▼

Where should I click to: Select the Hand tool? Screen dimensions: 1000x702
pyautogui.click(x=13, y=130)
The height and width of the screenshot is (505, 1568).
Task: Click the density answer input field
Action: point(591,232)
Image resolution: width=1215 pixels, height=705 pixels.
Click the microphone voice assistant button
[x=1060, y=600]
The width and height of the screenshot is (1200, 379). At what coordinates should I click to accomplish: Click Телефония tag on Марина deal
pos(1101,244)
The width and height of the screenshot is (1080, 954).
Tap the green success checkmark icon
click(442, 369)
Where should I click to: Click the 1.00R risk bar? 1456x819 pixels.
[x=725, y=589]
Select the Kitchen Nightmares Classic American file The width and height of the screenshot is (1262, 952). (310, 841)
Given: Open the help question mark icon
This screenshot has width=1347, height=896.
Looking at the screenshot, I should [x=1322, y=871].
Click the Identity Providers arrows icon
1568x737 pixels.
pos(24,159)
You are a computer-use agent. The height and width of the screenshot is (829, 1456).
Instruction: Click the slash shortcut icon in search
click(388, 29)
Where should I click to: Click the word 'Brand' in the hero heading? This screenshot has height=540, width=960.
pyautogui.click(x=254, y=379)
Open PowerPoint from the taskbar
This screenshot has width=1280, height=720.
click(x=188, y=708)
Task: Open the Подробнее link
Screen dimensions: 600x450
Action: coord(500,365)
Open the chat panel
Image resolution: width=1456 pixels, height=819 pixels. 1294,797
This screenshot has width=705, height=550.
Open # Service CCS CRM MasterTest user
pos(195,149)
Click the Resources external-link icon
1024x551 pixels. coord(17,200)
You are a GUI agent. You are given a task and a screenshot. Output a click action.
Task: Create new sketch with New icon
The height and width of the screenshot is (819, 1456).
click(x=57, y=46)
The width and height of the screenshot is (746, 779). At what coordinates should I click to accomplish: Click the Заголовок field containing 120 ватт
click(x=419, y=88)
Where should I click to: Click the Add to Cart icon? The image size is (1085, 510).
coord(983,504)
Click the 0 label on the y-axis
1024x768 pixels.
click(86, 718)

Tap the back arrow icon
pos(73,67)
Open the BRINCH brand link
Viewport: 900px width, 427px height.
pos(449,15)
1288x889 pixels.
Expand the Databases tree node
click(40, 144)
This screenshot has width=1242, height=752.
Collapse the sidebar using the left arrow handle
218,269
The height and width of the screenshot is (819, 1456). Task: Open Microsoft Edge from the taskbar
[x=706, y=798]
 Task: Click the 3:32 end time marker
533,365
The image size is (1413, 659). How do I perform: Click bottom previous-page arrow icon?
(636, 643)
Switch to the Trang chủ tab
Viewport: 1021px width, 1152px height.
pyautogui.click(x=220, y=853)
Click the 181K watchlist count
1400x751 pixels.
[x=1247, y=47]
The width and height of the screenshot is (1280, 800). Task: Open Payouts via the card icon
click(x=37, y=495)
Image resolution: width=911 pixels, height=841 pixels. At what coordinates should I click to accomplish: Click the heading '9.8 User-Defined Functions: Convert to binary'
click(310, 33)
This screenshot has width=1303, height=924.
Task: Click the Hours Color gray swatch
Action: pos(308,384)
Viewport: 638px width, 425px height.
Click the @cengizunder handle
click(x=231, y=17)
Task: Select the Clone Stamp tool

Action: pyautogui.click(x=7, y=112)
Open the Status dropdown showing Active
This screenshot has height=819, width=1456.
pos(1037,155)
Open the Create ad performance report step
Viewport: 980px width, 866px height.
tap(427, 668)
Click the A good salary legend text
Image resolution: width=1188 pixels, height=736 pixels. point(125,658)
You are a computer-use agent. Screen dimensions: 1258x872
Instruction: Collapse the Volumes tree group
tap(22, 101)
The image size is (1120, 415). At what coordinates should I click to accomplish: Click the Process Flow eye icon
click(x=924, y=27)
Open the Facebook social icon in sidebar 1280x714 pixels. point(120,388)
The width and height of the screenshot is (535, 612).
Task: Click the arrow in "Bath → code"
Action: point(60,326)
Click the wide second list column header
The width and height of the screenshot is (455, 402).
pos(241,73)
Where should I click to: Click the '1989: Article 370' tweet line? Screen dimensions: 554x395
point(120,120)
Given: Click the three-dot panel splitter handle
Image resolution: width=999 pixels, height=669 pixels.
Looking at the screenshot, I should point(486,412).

▲

Aim of the task:
Print everything in the listing from the line containing "The image size is (1413, 659)." down to the end of the listing, both ends included.

Reply to the task:
The image size is (1413, 659). How do I perform: Click bottom previous-page arrow icon?
(636, 643)
Switch to the Trang chủ tab
Viewport: 1021px width, 1152px height.
pyautogui.click(x=220, y=853)
Click the 181K watchlist count
1400x751 pixels.
[x=1247, y=47]
The width and height of the screenshot is (1280, 800). Task: Open Payouts via the card icon
click(x=37, y=495)
Image resolution: width=911 pixels, height=841 pixels. At what coordinates should I click to accomplish: Click the heading '9.8 User-Defined Functions: Convert to binary'
click(310, 33)
This screenshot has width=1303, height=924.
Task: Click the Hours Color gray swatch
Action: pos(308,384)
Viewport: 638px width, 425px height.
Click the @cengizunder handle
click(x=231, y=17)
Task: Select the Clone Stamp tool

Action: pyautogui.click(x=7, y=112)
Open the Status dropdown showing Active
This screenshot has height=819, width=1456.
pos(1037,155)
Open the Create ad performance report step
Viewport: 980px width, 866px height.
tap(427, 668)
Click the A good salary legend text
Image resolution: width=1188 pixels, height=736 pixels. point(125,658)
You are a computer-use agent. Screen dimensions: 1258x872
Instruction: Collapse the Volumes tree group
tap(22, 101)
The image size is (1120, 415). At what coordinates should I click to accomplish: Click the Process Flow eye icon
click(x=924, y=27)
Open the Facebook social icon in sidebar 1280x714 pixels. point(120,388)
The width and height of the screenshot is (535, 612).
Task: Click the arrow in "Bath → code"
Action: point(60,326)
Click the wide second list column header
The width and height of the screenshot is (455, 402).
pos(241,73)
Where should I click to: Click the '1989: Article 370' tweet line? Screen dimensions: 554x395
point(120,120)
Given: Click the three-dot panel splitter handle
Image resolution: width=999 pixels, height=669 pixels.
Looking at the screenshot, I should point(486,412).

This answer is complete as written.